• [Questions on the material]
1. Reproduce the part of the passage on progressive endorsements between "The organization has" and "progressive ballot measures.)", inclusive.
2. In the passage on progressive endorsements, what share of those voting must back a candidate for DFA to endorse?

• [Passage shown]
Alas, Warren did not run, so the effort folded in June after MoveOn and DFA had spent $1.25 million opening field offices in Iowa and New Hampshire, holding events and commissioning polls.

DFA told HuffPost that it would begin its endorsement process this month, with an announcement likely before the next Democratic primary debate, which is on Dec. 19. The group will only endorse if a supermajority of those voting -- 67 percent -- back a particular candidate. (Neither Obama nor Clinton received a supermajority in 2007, so the group did not endorse.)

“Now that we’re at the end of the year, this is the time for us to ask our members if we have a consensus candidate that we want to support,” said Charles Chamberlain, the group’s executive director.

Chamberlain said DFA had held off on endorsing because it was “working as hard as possible to pressure the candidates to be in the best place,” which, this year, means focusing on income inequality.

The Progressive Change Campaign Committee, which has similarly encouraged the Democratic candidates to embrace “Elizabeth Warren-style economic populism issues,” like debt-free college, Social Security expansion and Wall Street reform, would not say whether it will be endorsing in the primary. It has polled its members about what they think about the candidates.

“We have been focused this year on facilitating a race to the top on big Elizabeth Warren-style ideas,” PCCC press associate Marissa Barrow told HuffPost. “We have not endorsed.”

Warren hasn't herself endorsed Clinton, though she signed a letter urging Clinton to run for president in 2013. Warren was the only female Democratic senator to not appear at a fundraiser for Clinton Monday.

One progressive group that isn’t waiting to endorse is the Working Families Party. Voting began Monday and will continue for a week as the group decides on its first national endorsement in a presidential primary. (The organization’s New York chapter endorsed Obama in 2008, but after he had secured the nomination.) An endorsement is expected sometime next week.

The organization has been wielding its strength in elections. Two Working Families Party members won special elections for state legislative seats in the last year. (WFP has also elected members in various city council races and successfully pushed progressive ballot measures.)

"As 2015 comes to a close, people are tuning into the presidential race,” Working Families Party National Director Dan Cantor said. “There are strong opinions on all sides, and it's a healthy debate. Our membership has helped us win big fights before, and we're eager to hear what they think is the best move for progressives in 2016."

Ari Rabin-Havt, a prominent progressive strategist and Sirius XM host, questioned whether it’s more strategic for the groups to let more time pass before endorsing, as they did in previous contested Democratic primaries, to maximize their impact.

“One of the few moments of pure currency in an election cycle is the endorsement process, so why give it away early?” he asked. “Even though things get sped up, and we only have a two candidate process, you’re still early into it.”

• [Dataset records]
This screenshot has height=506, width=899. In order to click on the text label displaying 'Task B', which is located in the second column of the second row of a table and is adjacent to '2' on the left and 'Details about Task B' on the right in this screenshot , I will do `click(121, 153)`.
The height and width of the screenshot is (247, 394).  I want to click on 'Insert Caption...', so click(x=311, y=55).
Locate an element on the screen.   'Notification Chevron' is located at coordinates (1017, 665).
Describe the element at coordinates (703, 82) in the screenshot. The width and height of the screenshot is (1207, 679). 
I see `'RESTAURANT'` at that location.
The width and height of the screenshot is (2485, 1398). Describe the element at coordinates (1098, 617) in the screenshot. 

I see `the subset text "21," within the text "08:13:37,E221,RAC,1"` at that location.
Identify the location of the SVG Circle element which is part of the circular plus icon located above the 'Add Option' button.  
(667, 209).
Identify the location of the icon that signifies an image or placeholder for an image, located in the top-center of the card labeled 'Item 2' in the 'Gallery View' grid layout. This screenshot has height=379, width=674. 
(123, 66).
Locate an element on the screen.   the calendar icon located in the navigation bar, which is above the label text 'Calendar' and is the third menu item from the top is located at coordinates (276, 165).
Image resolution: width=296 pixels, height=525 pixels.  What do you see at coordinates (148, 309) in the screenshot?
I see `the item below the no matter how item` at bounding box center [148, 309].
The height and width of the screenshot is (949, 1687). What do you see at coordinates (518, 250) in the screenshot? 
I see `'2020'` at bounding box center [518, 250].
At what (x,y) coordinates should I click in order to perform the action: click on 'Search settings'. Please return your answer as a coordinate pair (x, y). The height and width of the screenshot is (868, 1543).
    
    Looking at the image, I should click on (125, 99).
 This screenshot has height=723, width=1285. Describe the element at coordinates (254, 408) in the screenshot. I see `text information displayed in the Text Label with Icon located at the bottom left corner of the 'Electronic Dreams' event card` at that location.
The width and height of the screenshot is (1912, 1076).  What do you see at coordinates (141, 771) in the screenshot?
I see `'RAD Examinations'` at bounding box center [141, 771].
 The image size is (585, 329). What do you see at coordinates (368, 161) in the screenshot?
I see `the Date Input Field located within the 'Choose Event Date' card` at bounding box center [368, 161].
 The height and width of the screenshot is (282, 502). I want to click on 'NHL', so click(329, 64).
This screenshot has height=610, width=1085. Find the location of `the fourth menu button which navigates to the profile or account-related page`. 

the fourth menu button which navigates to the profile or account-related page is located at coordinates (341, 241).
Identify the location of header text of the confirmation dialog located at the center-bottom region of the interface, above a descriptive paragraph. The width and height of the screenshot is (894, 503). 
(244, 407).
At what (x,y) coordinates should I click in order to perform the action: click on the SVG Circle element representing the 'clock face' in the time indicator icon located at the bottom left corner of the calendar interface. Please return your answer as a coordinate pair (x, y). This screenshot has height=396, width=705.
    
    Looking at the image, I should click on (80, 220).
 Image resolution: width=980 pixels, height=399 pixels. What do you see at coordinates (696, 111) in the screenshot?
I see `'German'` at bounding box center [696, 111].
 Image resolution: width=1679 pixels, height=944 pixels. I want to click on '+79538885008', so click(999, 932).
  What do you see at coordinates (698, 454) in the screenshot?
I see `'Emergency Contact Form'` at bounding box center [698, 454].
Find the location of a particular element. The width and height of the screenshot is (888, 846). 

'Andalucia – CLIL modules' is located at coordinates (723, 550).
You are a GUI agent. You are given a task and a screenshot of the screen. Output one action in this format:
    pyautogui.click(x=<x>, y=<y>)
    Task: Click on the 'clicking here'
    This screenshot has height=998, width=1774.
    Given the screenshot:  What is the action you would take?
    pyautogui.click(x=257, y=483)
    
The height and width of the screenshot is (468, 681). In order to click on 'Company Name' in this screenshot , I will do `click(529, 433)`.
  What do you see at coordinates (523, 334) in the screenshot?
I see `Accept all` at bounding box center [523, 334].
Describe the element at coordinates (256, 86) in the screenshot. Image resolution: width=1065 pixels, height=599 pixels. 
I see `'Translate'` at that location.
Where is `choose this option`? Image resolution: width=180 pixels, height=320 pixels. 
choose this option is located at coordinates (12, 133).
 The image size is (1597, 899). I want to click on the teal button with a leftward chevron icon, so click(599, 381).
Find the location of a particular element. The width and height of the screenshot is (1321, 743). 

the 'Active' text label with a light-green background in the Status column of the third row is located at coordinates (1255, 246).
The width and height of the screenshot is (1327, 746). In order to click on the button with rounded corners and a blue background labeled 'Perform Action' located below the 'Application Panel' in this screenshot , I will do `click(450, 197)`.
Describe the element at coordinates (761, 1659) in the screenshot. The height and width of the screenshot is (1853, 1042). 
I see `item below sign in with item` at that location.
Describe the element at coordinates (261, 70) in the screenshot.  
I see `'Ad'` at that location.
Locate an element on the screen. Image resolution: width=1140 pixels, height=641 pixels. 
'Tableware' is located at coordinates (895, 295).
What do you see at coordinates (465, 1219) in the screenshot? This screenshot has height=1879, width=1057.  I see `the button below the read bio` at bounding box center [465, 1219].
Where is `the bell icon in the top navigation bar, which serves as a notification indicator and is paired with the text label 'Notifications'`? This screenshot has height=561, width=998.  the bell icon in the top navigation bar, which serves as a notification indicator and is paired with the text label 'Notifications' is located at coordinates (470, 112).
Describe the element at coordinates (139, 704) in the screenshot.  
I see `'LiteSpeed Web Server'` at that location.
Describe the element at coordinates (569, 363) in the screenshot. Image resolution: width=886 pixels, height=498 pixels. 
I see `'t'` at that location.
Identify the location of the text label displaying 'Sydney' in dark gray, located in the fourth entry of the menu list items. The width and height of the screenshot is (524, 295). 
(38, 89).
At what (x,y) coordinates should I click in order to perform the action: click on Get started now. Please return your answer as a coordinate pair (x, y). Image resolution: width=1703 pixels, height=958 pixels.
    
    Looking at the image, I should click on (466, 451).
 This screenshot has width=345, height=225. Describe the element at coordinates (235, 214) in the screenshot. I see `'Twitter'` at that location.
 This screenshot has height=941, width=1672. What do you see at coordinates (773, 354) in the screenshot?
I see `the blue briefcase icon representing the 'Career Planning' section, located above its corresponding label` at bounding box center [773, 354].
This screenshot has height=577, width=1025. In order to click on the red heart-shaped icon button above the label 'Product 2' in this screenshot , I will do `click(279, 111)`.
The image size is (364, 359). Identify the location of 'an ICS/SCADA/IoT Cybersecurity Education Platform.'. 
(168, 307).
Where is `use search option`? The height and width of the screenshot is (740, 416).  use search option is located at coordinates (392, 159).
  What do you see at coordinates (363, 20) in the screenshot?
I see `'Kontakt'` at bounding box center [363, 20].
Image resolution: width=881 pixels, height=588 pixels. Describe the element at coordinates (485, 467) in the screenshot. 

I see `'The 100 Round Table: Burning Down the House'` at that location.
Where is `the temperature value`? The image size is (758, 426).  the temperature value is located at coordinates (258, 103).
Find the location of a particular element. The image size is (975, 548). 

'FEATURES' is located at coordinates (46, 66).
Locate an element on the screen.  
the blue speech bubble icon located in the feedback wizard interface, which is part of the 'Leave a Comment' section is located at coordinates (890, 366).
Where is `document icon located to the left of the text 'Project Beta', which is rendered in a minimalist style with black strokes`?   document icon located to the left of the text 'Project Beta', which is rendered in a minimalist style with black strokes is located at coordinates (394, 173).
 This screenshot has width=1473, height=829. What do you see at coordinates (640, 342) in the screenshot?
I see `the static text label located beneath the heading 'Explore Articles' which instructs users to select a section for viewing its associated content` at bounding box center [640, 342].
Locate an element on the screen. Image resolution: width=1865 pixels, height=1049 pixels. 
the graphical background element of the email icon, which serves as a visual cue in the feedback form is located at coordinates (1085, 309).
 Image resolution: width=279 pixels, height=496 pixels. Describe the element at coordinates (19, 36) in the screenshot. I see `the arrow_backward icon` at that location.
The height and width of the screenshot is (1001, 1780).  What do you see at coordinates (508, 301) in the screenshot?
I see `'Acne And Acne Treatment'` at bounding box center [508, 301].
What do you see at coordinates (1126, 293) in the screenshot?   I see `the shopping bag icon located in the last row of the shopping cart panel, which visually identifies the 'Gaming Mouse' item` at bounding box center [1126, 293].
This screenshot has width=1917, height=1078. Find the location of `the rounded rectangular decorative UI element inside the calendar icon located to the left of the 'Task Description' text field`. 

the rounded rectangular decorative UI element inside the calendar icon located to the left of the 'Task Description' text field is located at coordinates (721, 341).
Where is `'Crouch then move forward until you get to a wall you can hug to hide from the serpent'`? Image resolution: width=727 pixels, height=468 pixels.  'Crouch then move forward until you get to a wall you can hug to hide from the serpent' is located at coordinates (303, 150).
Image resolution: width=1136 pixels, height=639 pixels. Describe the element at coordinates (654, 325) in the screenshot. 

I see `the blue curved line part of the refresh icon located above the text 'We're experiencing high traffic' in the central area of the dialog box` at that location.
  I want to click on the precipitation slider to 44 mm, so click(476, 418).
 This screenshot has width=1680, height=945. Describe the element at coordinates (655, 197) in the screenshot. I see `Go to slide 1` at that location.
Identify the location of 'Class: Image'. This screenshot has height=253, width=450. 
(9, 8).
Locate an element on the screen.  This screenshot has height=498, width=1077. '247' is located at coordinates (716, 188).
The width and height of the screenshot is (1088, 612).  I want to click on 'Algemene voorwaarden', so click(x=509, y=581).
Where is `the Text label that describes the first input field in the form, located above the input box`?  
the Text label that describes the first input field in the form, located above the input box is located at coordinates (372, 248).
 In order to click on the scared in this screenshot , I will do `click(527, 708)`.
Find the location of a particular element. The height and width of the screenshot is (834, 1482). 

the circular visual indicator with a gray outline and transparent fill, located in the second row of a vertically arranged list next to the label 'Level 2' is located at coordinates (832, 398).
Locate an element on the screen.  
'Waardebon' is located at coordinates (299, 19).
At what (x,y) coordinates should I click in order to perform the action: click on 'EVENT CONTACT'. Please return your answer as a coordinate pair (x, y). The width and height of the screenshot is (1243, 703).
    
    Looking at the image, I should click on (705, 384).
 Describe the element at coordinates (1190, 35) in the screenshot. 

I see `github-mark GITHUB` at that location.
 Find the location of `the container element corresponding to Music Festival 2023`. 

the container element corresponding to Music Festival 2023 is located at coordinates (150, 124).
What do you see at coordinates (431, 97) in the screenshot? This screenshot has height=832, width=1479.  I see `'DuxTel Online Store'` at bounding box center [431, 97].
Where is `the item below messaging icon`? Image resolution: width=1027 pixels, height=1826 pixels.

• [Results for the exercise]
1.
The organization has been wielding its strength in elections. Two Working Families Party members won special elections for state legislative seats in the last year. (WFP has also elected members in various city council races and successfully pushed progressive ballot measures.)

2. A supermajority of 67 percent.